Glutamate is the brain’s major excitatory neurotransmitter. Its receptors, which are located in nerve cell membranes, play important roles in synaptic transmission and brain plasticity, and mediate behaviors ranging from learning and memory to voluntary motor activity.
The discovery, reported last month in the journal Science, eventually could lead to better treatments for disorders as varied as autism spectrum disorder and ataxia, loss of voluntary muscle control.
Most glutamate receptors are ion channels and produce signals via electrically charged ions flowing through them. A subtype, GluD2, is not an ion channel. It had been considered an “orphan” receptor with no known function, although loss of the GluD2 gene has been associated with severe ataxia in humans.
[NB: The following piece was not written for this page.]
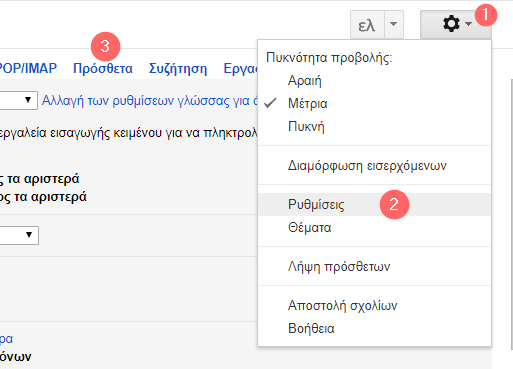Image resolution: width=513 pixels, height=369 pixels.
Task: Click the red step 2 marker
Action: click(394, 204)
Using a technique called single particle electron microscopy (a methodology closely related to cryo-EM), Terunaga Nakagawa, M.D., Ph.D., associate professor of Molecular Physiology and Biophysics in the Vanderbilt University School of Medicine, showed that GluD2 functions through a “molecular bridge” that spans the synapse, or space between nerve cells.
Single particle EM allows researchers to determine the structure of large, flexible membrane-bound receptors in their natural environments in a way that traditional methods cannot, said Nakagawa, a corresponding author of the paper.
His Oxford colleagues used X-ray crystallography to solve another part of the structure, and researchers at Keio University in Japan verified receptor function with electrophysiology data.
While the researchers studied GluD2 in the cerebellum, the part of the brain involved in motor control, Nakagawa said the discovery has implications for understanding excitatory synaptic transmission by other glutamate receptors and in other parts of the brain.